INSTRUCTIONS TO FOLLOW:
From the top of the records below down to the line containing "Интерфейс X11 (295, 756)", reproduce every line exactly.

RECORDS PROVIDED:
┄┄┄┄┄┄┄┄┄┄

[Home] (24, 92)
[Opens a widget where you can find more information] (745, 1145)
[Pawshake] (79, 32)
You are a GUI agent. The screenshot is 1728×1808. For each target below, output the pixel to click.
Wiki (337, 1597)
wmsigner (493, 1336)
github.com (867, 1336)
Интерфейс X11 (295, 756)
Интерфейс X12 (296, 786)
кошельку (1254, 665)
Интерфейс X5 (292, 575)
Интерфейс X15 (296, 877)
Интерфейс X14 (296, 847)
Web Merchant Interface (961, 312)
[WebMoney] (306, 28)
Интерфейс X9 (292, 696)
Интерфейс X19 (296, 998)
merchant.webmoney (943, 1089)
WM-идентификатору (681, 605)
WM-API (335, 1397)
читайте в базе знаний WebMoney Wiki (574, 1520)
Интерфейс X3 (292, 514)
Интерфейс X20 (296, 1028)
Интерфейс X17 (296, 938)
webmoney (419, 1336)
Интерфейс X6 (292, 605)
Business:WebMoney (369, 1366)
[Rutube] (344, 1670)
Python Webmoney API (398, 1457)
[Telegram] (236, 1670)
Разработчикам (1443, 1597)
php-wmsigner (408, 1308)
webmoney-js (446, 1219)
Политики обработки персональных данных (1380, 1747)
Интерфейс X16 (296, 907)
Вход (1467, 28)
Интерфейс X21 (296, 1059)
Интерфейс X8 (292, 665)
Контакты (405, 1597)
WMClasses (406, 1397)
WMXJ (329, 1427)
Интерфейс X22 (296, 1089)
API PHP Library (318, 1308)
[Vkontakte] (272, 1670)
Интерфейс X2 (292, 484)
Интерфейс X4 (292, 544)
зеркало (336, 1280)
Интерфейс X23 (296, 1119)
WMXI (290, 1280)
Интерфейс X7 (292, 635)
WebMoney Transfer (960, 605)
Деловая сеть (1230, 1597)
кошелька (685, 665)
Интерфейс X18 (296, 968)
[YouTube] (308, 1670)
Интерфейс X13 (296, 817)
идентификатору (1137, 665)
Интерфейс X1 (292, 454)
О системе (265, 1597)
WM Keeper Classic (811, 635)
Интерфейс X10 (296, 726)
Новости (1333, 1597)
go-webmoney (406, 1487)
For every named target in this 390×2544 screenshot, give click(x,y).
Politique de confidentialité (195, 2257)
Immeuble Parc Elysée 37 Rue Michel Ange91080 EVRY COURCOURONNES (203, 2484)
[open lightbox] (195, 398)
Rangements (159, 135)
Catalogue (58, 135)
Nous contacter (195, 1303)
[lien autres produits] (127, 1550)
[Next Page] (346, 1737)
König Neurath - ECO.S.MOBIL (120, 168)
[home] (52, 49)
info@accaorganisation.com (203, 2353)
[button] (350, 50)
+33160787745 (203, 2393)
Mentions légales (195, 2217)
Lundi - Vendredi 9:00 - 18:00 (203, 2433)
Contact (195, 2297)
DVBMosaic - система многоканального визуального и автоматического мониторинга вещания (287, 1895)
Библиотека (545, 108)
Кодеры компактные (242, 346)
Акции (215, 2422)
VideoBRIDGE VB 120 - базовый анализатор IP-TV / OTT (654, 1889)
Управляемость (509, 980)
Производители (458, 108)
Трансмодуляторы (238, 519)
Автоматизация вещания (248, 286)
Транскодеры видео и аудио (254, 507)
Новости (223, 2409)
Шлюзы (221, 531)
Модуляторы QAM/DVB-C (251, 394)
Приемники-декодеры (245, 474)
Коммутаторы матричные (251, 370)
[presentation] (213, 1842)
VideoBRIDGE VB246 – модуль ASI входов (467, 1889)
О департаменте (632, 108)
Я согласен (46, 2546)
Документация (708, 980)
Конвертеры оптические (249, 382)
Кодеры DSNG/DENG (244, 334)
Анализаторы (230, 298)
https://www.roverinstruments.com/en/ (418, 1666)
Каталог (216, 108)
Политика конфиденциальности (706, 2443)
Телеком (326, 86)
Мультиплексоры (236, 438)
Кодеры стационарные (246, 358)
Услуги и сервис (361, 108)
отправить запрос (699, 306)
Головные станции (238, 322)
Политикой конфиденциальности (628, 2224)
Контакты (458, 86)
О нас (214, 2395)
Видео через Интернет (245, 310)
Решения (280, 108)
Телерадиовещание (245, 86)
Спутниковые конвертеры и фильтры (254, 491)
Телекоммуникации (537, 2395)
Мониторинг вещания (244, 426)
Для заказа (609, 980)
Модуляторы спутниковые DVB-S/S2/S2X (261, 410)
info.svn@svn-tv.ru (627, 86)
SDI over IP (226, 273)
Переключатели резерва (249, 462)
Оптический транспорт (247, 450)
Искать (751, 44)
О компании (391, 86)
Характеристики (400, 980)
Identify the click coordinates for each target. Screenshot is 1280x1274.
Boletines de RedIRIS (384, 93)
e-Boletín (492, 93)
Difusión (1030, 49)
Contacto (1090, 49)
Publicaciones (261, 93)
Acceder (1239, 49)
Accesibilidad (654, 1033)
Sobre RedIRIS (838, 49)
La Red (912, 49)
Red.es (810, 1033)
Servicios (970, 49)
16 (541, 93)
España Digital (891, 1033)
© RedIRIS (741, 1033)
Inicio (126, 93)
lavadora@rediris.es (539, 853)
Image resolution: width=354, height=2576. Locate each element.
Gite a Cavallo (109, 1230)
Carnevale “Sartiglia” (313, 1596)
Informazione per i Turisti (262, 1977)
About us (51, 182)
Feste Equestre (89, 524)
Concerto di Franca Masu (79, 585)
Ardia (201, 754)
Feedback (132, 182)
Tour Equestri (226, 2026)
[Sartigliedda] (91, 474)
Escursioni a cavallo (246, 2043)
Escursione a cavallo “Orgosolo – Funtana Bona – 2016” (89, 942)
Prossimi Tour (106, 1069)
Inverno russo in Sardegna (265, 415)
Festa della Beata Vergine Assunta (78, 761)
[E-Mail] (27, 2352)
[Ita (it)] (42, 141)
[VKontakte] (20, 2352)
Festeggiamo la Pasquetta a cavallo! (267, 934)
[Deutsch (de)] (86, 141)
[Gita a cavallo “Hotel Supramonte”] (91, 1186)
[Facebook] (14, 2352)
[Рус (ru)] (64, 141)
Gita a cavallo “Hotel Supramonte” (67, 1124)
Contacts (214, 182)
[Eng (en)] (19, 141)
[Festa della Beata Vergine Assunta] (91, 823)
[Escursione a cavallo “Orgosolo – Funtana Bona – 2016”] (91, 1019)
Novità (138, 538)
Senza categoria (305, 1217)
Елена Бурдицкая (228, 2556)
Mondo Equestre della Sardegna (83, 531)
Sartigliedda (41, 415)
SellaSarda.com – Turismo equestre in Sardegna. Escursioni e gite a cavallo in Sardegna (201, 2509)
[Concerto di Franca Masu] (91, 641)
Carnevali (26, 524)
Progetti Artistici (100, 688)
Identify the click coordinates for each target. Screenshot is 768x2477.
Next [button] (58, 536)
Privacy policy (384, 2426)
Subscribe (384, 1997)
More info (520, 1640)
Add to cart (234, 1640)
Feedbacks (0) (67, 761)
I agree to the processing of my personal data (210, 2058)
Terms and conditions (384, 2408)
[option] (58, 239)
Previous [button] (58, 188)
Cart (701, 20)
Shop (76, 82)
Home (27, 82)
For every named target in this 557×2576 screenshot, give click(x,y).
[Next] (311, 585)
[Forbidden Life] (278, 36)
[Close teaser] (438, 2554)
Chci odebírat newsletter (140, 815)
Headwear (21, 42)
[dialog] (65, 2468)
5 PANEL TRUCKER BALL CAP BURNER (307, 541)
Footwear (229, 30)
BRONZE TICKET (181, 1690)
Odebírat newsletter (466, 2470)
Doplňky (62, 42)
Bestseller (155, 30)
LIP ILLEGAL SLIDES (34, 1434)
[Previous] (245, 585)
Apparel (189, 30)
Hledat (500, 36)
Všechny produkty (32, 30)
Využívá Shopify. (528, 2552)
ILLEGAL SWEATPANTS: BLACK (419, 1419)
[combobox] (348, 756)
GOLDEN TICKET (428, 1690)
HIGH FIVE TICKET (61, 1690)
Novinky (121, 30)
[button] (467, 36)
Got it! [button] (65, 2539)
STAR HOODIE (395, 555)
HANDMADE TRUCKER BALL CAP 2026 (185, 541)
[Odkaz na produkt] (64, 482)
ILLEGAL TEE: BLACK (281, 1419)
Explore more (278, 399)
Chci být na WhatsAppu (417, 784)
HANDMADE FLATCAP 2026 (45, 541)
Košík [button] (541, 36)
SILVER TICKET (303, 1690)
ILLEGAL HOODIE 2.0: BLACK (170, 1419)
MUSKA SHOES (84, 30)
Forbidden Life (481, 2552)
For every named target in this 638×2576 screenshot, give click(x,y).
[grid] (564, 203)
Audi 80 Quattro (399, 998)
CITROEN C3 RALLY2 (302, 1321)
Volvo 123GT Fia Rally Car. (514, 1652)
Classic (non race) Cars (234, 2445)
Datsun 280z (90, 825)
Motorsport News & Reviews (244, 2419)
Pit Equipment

┄┄┄┄┄┄┄┄┄┄

ANSWER FOR THE TASK:
[Home] (24, 92)
[Opens a widget where you can find more information] (745, 1145)
[Pawshake] (79, 32)
You are a GUI agent. The screenshot is 1728×1808. For each target below, output the pixel to click.
Wiki (337, 1597)
wmsigner (493, 1336)
github.com (867, 1336)
Интерфейс X11 (295, 756)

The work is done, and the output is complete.